- [Data for the task]
——

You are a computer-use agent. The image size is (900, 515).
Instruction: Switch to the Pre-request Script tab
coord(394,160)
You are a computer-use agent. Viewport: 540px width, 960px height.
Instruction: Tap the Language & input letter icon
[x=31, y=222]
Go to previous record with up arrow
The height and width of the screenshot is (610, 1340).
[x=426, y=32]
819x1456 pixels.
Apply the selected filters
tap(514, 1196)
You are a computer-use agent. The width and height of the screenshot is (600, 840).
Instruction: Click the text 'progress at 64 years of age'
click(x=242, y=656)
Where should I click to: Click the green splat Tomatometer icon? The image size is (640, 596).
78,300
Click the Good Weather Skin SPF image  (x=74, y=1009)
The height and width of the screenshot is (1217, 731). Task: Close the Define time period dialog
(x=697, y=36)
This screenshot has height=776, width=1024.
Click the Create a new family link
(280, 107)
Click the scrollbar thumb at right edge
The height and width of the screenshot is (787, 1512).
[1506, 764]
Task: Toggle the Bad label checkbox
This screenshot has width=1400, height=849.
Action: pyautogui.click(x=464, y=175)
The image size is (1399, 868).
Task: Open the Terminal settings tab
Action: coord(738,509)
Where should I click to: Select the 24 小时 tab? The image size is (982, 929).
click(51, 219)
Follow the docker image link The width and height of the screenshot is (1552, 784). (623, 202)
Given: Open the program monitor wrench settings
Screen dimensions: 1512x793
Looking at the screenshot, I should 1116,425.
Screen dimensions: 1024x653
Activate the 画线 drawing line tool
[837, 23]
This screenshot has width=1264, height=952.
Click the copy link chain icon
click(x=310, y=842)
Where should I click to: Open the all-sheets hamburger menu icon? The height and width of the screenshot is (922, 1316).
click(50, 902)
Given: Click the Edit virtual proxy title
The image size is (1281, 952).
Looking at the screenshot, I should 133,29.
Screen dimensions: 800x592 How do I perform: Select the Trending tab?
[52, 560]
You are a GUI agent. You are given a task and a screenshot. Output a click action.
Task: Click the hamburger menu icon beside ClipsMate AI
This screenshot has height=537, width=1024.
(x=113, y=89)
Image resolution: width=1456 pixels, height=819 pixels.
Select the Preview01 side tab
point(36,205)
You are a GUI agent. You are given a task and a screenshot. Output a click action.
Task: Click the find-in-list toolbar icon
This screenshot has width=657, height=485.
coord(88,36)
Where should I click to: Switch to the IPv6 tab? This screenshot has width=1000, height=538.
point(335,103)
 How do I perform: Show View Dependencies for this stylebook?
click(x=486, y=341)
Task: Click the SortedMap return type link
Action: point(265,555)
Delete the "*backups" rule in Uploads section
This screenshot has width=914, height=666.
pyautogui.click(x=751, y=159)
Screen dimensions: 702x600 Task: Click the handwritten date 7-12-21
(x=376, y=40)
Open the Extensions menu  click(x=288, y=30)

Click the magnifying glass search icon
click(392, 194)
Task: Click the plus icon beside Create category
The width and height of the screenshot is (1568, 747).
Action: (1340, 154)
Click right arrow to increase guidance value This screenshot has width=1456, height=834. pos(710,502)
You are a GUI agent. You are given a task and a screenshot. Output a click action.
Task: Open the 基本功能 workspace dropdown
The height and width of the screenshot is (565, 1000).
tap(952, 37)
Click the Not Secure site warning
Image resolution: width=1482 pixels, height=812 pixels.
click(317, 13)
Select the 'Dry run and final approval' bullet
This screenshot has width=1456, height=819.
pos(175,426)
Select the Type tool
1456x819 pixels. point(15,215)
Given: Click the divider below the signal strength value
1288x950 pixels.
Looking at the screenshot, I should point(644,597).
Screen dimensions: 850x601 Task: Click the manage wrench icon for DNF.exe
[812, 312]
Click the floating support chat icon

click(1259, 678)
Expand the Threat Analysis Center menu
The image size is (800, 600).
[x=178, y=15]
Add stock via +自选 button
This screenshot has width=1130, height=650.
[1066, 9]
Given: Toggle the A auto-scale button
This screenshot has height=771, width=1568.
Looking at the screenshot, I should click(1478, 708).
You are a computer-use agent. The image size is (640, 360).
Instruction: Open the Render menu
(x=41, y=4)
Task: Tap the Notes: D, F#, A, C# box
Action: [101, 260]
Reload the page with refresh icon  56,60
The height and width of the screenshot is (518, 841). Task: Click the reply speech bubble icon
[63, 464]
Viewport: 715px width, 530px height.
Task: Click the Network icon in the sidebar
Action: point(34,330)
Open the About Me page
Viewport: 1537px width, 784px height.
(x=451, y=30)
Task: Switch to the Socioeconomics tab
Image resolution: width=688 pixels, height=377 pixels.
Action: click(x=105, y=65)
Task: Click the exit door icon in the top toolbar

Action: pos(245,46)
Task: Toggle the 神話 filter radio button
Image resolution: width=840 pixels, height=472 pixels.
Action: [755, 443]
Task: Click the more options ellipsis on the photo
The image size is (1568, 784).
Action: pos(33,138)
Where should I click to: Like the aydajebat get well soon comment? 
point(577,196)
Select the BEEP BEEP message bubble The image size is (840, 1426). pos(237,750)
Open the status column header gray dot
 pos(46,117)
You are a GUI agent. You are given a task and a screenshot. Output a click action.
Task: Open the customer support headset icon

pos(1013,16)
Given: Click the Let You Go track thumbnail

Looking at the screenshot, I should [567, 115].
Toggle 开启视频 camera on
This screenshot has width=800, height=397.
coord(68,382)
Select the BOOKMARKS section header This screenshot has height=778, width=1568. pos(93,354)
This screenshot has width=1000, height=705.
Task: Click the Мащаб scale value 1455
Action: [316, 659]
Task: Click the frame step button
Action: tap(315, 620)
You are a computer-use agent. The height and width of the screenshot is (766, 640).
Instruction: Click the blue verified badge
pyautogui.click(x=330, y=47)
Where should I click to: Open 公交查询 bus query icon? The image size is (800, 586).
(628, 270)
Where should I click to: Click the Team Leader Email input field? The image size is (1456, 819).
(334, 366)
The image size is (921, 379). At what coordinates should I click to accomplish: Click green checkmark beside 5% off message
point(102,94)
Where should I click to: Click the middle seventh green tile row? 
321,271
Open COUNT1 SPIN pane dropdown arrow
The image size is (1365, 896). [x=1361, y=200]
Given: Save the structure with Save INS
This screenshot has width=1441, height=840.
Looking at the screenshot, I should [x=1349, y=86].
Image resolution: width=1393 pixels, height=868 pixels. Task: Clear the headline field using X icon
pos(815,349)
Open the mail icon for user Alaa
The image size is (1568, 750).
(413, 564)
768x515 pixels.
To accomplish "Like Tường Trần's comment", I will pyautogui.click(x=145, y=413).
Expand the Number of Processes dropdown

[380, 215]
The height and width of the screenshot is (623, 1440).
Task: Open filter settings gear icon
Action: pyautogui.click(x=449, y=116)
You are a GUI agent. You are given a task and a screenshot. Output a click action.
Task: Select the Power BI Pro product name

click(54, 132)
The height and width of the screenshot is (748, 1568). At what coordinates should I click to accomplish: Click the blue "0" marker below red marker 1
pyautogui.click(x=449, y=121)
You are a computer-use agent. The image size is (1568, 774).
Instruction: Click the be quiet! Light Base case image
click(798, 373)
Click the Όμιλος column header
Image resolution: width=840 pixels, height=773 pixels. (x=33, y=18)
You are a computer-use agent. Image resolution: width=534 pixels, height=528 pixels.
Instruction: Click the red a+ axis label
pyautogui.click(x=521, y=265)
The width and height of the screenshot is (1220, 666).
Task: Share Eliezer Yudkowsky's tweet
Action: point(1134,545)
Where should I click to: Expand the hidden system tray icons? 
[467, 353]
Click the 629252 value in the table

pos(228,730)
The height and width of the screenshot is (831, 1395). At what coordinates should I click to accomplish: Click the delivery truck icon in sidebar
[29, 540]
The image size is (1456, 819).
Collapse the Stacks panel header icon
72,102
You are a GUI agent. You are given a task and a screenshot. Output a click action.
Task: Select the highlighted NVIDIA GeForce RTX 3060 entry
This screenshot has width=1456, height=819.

——

- [Exercise aim]
Show every line of the records above that contains the string "below". Case counts.

- [Answer to the task]
Given: Click the divider below the signal strength value
The height and width of the screenshot is (748, 1568). At what coordinates should I click to accomplish: Click the blue "0" marker below red marker 1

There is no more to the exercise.